物事にはいろいろな面や考え方があります。現象界においては、すべてが相対的なものですから、一つの存在にいろいろな面があるだけでなく、一つの面に対してもいろいろな見方や考え方があるのは仕方のないことです。
人間はそれを忘れて、一面だけを見たり、自分の見方や考えに固執しがちです。それが正しいときやそのときの状況にあったものであれば問題は生じませんが、そうでないと(そうでない場合の方が多いのが当たり前ですが)、苦しみが生じることになります。
いろいろな面や見方があるということは、自分が見る面や見方が一つであるのに対し、そうでない面や見方は数多く存在するということですから、その結果、自分の見た面や見方に固執すればするほど、同じ過ちを繰り返すことになったり、その時々の状況やまわりの人々との対立が増えることになり、さらにその結果として、それらに振り回されることになるのです。いろいろな面や見方をすべてとらえられるようになればよいのですが、それは普通の人間には不可能に近いことです。
もう一つのより根本的な問題は、生きていくうえでは、一つの面や見方によって判断し行動するしかないということです。イエスでもありノーでもあるという見方をしていては、何も決められないし行動もとれません。

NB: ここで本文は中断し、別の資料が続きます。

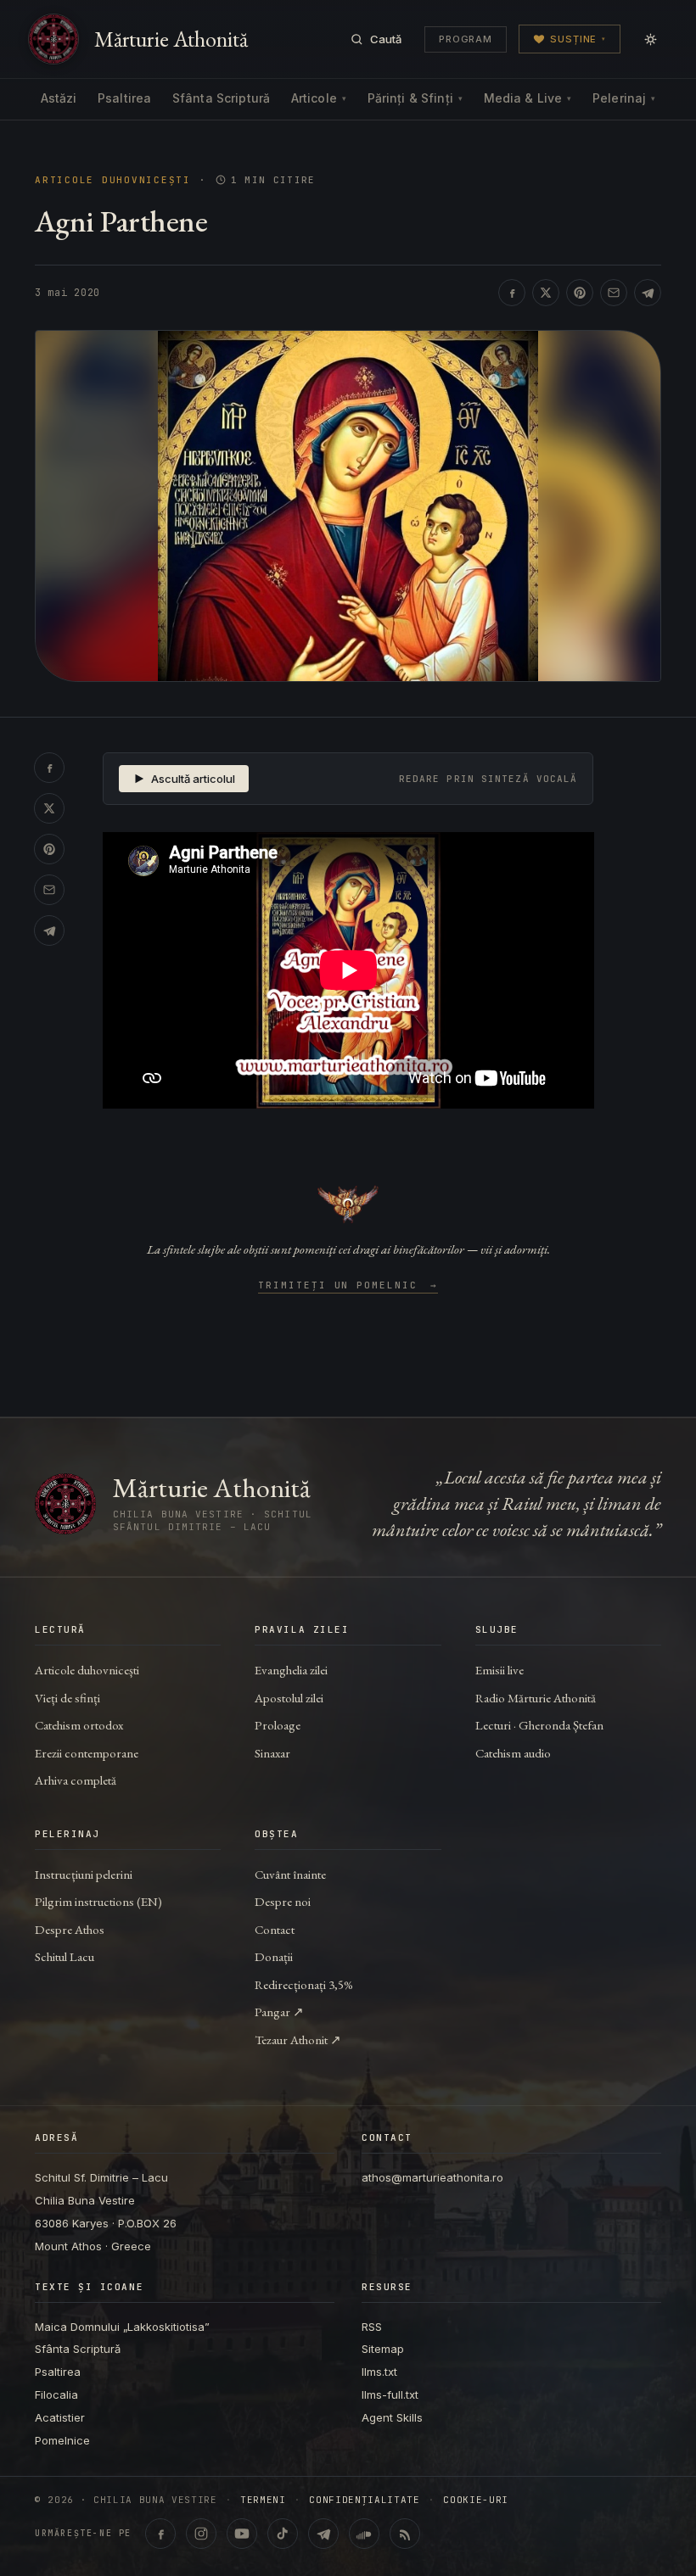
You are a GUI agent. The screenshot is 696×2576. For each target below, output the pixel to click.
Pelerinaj (623, 98)
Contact (275, 1929)
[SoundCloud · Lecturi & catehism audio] (364, 2533)
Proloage (277, 1725)
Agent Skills (392, 2417)
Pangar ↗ (279, 2011)
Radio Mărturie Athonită (535, 1698)
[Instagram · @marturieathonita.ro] (201, 2533)
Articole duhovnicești (113, 180)
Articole (318, 98)
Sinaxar (272, 1753)
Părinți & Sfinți (415, 98)
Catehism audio (513, 1753)
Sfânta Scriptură (221, 98)
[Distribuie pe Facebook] (511, 292)
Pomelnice (62, 2440)
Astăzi (59, 98)
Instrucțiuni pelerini (83, 1874)
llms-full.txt (390, 2394)
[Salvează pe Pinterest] (579, 292)
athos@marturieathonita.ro (432, 2177)
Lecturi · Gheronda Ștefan (539, 1725)
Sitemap (383, 2348)
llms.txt (379, 2371)
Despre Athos (69, 1929)
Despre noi (283, 1901)
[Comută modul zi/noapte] (650, 39)
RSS (372, 2326)
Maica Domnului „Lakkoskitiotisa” (122, 2326)
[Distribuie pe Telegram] (647, 292)
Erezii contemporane (86, 1753)
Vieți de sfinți (67, 1698)
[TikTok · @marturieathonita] (282, 2533)
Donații (274, 1956)
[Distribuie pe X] (545, 292)
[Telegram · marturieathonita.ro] (323, 2533)
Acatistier (60, 2417)
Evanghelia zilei (291, 1670)
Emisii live (499, 1670)
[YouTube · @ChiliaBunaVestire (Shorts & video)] (242, 2533)
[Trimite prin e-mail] (613, 292)
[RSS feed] (405, 2533)
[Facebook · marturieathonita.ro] (160, 2533)
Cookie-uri (475, 2500)
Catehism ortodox (79, 1725)
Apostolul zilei (289, 1698)
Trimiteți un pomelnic (348, 1286)
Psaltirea (124, 98)
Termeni (263, 2500)
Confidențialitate (364, 2500)
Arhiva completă (75, 1780)
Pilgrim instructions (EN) (98, 1901)
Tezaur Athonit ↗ (298, 2039)
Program (465, 39)
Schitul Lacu (64, 1956)
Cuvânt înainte (290, 1874)
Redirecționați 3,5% (304, 1984)
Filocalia (56, 2394)
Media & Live (528, 98)
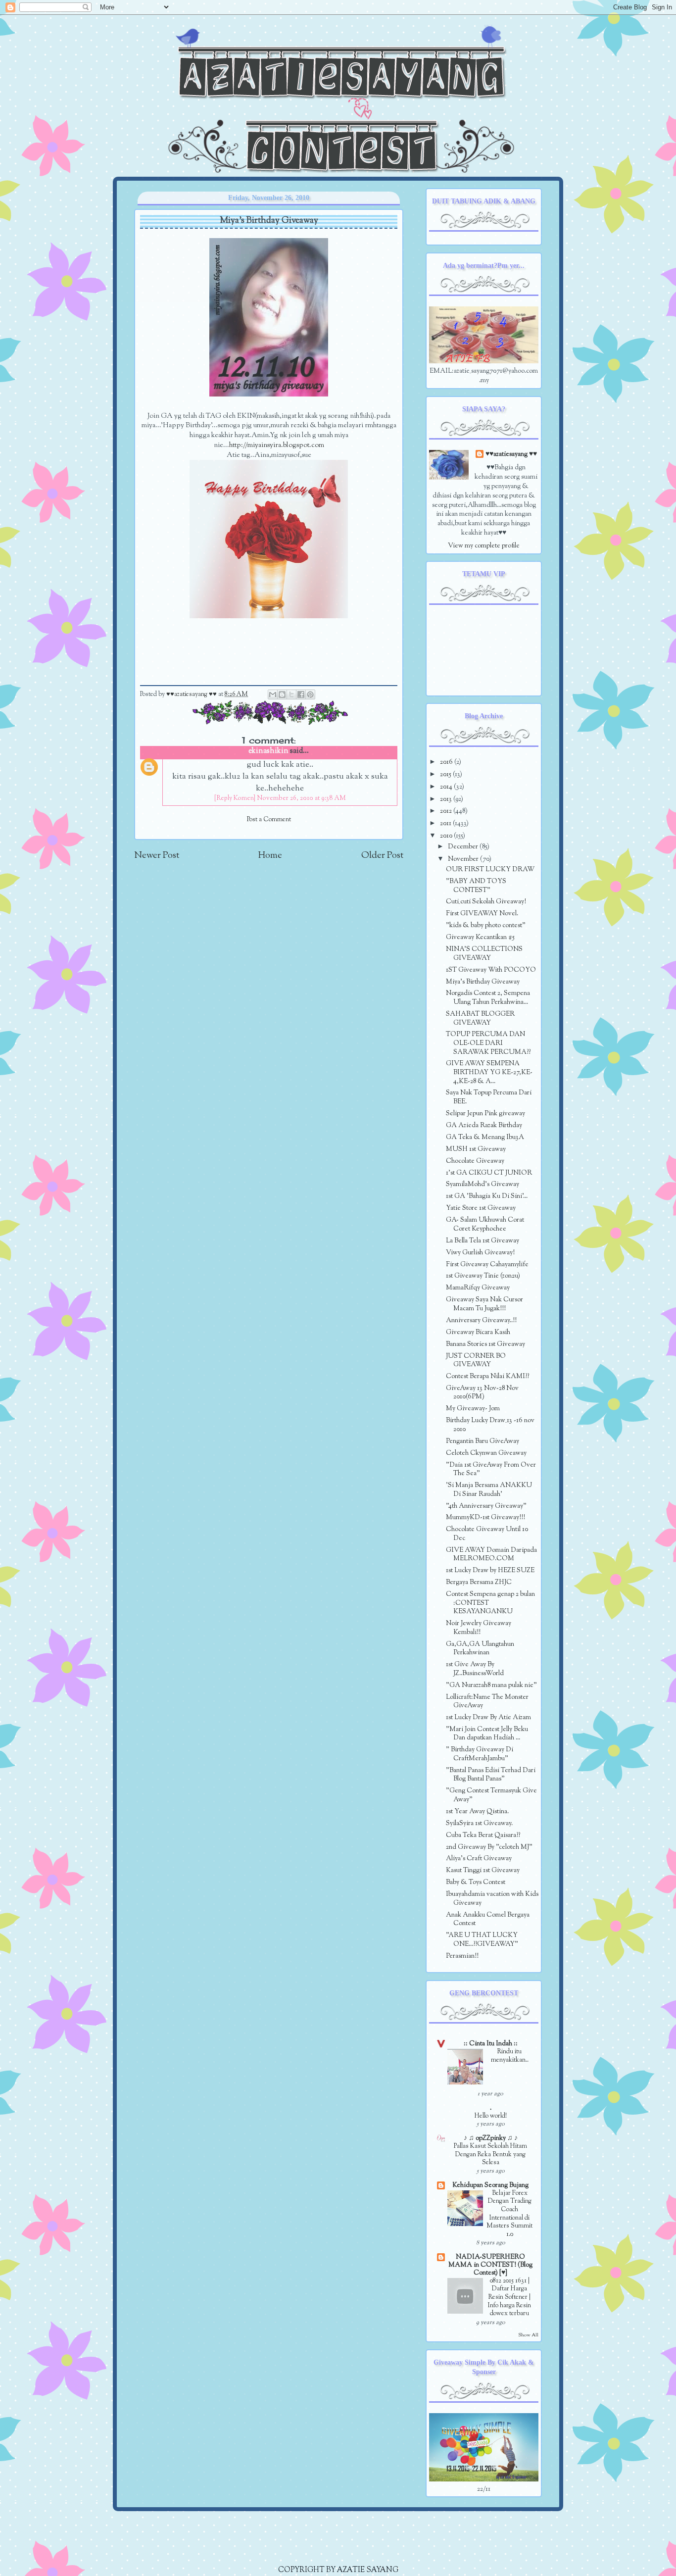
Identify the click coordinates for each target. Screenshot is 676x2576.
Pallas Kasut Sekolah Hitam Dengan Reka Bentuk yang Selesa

従って、この問題を解決するためには、どうしても、現象界の大本である精神界にさかのぼり、さらに精神界の大本であるイノチのエネルギーに戻るしかないのです。イノチのエネルギー界においては、いろいろな面があるということもいろいろな見方があるということもありません。そこにあるのは真理という唯一の存在だけであり、それだからこそ、現象界におけるすべての出来事に対する絶対的な根拠となるのです。